-- DATASET RECORDS --
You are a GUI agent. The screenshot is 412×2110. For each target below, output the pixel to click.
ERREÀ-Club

--

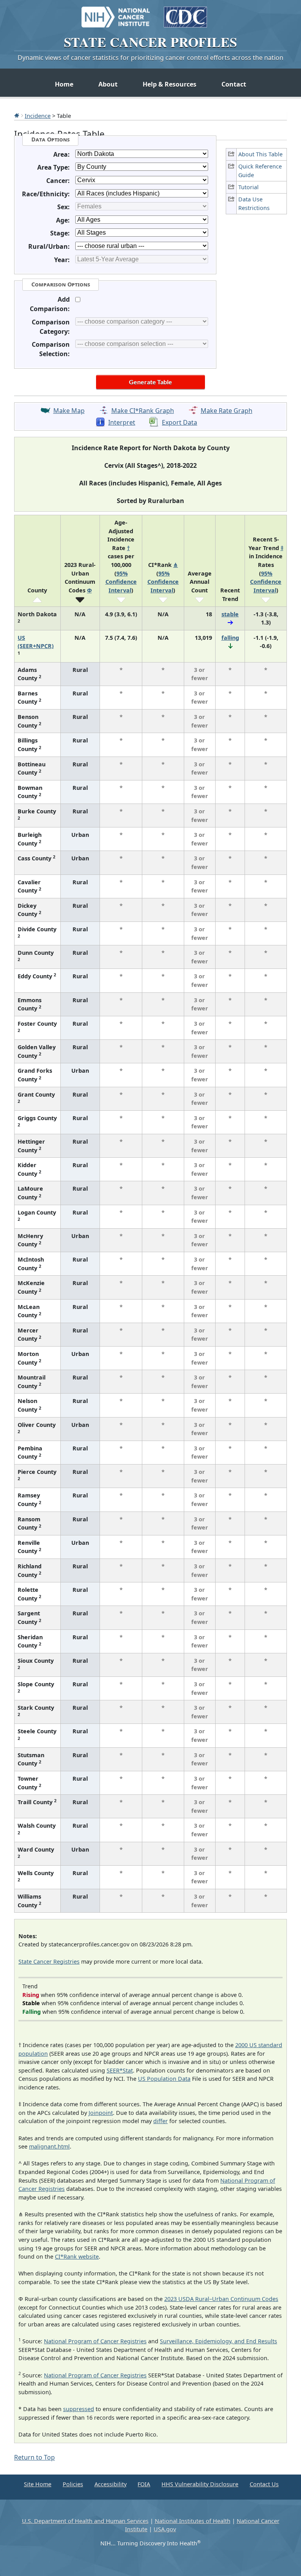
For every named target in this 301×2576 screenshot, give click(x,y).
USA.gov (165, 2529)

---

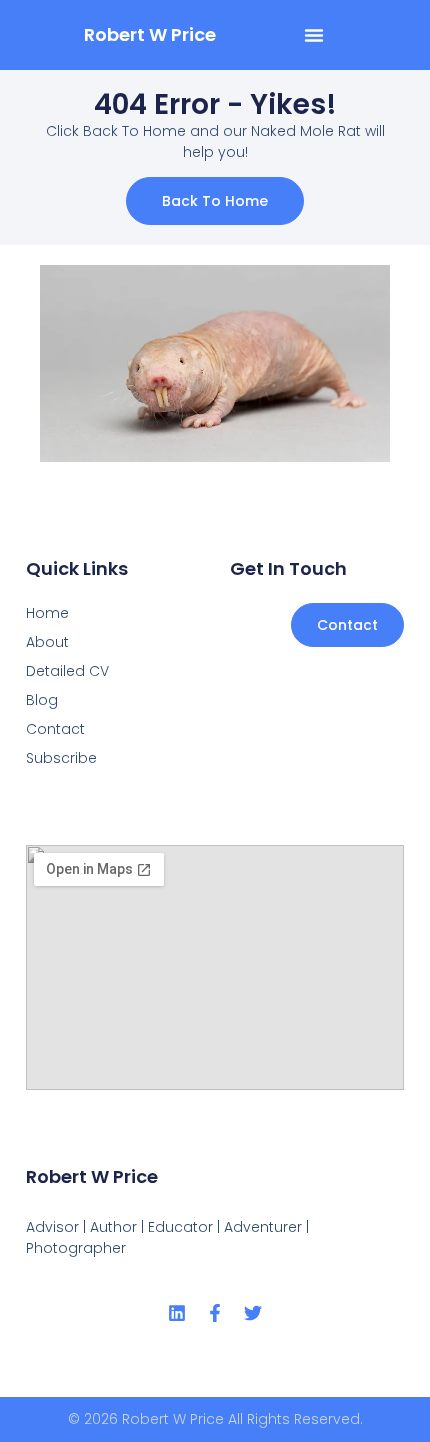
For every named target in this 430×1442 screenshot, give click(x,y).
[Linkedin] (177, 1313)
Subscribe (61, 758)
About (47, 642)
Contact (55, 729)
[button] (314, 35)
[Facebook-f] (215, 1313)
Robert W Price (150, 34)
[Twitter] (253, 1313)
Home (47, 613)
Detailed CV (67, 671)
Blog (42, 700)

-- WHAT TO DO --
All lines above from the one with "For every named target in this 430×1442" to the one with "Blog (42, 700)", inclusive, should be copied exactly, and no other lines.

-- RESULT --
For every named target in this 430×1442 screenshot, give click(x,y).
[Linkedin] (177, 1313)
Subscribe (61, 758)
About (47, 642)
Contact (55, 729)
[button] (314, 35)
[Facebook-f] (215, 1313)
Robert W Price (150, 34)
[Twitter] (253, 1313)
Home (47, 613)
Detailed CV (67, 671)
Blog (42, 700)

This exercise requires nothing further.